**Required work**
Look below for the line that has "[Chung nhan Tin Nhiem Mang] (51, 2546)". Set down the lines from there through the line that has "Marquardt, Ralf-Michael (99, 678)", exactly as written.

(Raw data Opens)

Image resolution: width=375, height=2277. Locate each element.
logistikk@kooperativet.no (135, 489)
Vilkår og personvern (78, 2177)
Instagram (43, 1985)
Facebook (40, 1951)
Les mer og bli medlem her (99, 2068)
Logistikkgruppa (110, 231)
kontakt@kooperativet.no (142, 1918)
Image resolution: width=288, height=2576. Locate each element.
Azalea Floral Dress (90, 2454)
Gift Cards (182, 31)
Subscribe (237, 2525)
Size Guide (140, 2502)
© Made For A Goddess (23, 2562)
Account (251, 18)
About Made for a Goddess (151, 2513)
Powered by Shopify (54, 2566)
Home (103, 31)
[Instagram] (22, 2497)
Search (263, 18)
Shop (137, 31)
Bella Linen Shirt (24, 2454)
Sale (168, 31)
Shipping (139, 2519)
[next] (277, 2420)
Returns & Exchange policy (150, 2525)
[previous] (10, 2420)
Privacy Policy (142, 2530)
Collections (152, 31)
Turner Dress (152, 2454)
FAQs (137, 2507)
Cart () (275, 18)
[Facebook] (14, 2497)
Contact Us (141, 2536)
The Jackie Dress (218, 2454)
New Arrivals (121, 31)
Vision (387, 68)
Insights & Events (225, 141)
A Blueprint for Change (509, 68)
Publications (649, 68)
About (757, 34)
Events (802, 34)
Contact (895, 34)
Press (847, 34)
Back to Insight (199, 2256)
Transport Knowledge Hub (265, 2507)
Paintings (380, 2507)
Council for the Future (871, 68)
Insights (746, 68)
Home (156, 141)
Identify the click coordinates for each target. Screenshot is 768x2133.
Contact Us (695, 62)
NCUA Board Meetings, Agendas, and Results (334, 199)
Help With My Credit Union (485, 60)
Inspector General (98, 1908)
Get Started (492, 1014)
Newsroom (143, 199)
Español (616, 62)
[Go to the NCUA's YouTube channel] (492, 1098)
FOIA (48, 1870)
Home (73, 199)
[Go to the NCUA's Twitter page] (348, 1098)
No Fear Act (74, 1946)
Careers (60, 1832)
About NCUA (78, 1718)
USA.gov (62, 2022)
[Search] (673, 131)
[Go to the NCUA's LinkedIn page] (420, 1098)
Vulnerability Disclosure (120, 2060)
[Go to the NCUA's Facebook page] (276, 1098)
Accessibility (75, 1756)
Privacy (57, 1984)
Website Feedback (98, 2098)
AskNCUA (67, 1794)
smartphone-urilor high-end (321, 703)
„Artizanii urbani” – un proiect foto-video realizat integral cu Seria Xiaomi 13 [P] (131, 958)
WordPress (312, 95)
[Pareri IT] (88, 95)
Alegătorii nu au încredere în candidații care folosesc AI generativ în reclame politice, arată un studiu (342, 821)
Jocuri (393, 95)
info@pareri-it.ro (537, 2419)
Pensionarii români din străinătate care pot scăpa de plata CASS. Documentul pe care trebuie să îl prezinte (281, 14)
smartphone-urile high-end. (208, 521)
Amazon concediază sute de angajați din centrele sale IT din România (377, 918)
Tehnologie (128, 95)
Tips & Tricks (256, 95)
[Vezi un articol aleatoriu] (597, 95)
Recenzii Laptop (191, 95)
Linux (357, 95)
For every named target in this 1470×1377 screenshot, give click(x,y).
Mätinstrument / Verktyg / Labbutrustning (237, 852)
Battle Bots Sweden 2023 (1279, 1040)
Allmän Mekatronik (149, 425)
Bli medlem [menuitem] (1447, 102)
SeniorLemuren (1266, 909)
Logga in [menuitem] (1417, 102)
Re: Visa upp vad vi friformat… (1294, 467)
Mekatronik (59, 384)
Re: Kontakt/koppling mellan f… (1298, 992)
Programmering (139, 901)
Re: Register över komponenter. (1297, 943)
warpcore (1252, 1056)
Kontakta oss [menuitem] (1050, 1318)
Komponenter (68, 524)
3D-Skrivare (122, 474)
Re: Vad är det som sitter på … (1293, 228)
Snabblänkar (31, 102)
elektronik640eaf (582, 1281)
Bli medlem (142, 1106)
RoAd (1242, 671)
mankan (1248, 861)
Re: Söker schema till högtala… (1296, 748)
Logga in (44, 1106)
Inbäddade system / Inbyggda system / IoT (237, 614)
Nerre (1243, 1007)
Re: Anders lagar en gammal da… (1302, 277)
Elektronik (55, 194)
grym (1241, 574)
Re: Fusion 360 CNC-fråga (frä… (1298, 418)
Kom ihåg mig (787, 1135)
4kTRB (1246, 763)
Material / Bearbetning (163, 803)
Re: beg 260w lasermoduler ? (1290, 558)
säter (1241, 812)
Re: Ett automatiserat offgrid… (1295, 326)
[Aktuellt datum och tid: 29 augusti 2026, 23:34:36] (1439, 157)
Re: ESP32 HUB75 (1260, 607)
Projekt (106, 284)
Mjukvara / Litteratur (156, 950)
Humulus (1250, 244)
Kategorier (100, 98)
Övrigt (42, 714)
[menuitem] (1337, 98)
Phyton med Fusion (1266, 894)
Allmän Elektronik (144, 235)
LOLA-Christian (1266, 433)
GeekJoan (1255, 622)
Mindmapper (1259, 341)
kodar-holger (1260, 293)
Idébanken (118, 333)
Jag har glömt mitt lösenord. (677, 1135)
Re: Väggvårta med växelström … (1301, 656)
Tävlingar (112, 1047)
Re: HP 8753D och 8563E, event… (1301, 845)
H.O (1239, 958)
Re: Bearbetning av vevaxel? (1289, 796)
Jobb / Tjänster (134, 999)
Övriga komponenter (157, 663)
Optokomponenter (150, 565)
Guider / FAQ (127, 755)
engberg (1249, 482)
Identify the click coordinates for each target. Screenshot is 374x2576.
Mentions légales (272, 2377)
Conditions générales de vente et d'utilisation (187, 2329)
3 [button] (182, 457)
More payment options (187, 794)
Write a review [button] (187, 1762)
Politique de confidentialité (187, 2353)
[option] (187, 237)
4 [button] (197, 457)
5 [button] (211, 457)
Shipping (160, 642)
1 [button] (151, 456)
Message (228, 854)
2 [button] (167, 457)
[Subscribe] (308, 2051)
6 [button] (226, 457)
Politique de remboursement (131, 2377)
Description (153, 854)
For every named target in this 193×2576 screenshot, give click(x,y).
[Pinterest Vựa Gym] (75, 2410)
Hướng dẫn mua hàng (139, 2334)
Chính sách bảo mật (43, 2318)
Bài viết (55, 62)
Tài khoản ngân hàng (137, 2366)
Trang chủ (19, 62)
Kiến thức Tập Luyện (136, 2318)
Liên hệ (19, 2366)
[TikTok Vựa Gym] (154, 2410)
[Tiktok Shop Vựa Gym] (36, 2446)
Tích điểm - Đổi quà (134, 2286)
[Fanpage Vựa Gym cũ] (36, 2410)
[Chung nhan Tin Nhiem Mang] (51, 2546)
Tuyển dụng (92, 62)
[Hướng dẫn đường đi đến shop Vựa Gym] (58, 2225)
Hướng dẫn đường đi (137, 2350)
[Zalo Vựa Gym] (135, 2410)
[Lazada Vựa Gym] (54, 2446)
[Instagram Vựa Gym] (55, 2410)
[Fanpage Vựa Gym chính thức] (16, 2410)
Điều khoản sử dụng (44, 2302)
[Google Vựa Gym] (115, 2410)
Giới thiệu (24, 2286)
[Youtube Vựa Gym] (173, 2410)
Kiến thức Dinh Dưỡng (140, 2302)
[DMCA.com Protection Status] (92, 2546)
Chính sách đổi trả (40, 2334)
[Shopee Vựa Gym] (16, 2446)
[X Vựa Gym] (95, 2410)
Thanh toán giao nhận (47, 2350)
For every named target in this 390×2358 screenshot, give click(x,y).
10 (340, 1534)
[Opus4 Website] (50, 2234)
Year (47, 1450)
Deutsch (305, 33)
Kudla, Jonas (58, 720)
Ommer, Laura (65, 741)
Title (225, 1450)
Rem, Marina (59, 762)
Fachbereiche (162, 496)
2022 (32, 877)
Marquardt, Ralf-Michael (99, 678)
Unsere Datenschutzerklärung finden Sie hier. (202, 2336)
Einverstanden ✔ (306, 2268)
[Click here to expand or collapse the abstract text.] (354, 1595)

(Raw data Closes)

**Reply to the exercise**
[Chung nhan Tin Nhiem Mang] (51, 2546)
Tuyển dụng (92, 62)
[Hướng dẫn đường đi đến shop Vựa Gym] (58, 2225)
Hướng dẫn đường đi (137, 2350)
[Zalo Vựa Gym] (135, 2410)
[Lazada Vựa Gym] (54, 2446)
[Instagram Vựa Gym] (55, 2410)
[Fanpage Vựa Gym chính thức] (16, 2410)
Điều khoản sử dụng (44, 2302)
[Google Vựa Gym] (115, 2410)
Giới thiệu (24, 2286)
[Youtube Vựa Gym] (173, 2410)
Kiến thức Dinh Dưỡng (140, 2302)
[DMCA.com Protection Status] (92, 2546)
Chính sách đổi trả (40, 2334)
[Shopee Vựa Gym] (16, 2446)
[X Vựa Gym] (95, 2410)
Thanh toán giao nhận (47, 2350)
For every named target in this 390×2358 screenshot, give click(x,y).
10 (340, 1534)
[Opus4 Website] (50, 2234)
Year (47, 1450)
Deutsch (305, 33)
Kudla, Jonas (58, 720)
Ommer, Laura (65, 741)
Title (225, 1450)
Rem, Marina (59, 762)
Fachbereiche (162, 496)
2022 (32, 877)
Marquardt, Ralf-Michael (99, 678)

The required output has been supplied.